### SET PROBLEM
Copy the records from the line with "1024x539 pixels. How" to the line with "point(138,888)", keeping every character unchanged.
────────────────
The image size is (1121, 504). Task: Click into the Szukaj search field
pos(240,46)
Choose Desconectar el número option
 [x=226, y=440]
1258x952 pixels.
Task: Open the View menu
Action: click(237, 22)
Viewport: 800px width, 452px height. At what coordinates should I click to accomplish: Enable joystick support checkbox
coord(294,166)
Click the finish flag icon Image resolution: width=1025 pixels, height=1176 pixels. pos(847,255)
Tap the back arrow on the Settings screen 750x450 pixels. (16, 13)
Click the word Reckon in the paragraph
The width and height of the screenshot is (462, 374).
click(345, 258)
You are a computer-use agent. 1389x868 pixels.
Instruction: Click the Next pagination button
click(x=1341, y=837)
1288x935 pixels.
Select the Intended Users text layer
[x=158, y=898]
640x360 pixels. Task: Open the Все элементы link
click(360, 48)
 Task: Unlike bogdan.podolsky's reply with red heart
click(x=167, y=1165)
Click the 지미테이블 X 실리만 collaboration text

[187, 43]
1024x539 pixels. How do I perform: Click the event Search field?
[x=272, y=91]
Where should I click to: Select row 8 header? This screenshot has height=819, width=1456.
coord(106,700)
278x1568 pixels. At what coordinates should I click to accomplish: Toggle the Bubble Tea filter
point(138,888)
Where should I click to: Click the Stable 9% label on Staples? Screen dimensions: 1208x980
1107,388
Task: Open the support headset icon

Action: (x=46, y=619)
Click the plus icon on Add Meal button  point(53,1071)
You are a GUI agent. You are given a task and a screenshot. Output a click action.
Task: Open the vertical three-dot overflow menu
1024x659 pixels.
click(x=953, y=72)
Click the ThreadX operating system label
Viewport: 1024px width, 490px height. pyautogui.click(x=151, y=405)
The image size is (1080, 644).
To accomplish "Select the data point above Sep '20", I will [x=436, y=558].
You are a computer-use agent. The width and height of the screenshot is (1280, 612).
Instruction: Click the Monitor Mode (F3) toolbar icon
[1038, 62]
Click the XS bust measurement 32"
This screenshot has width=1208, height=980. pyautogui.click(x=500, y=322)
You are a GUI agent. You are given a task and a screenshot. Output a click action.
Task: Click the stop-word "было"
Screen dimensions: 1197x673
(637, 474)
────────────────
### RESPONSE TO THE EXERCISE
1024x539 pixels. How do I perform: Click the event Search field?
[x=272, y=91]
Where should I click to: Select row 8 header? This screenshot has height=819, width=1456.
coord(106,700)
278x1568 pixels. At what coordinates should I click to accomplish: Toggle the Bubble Tea filter
point(138,888)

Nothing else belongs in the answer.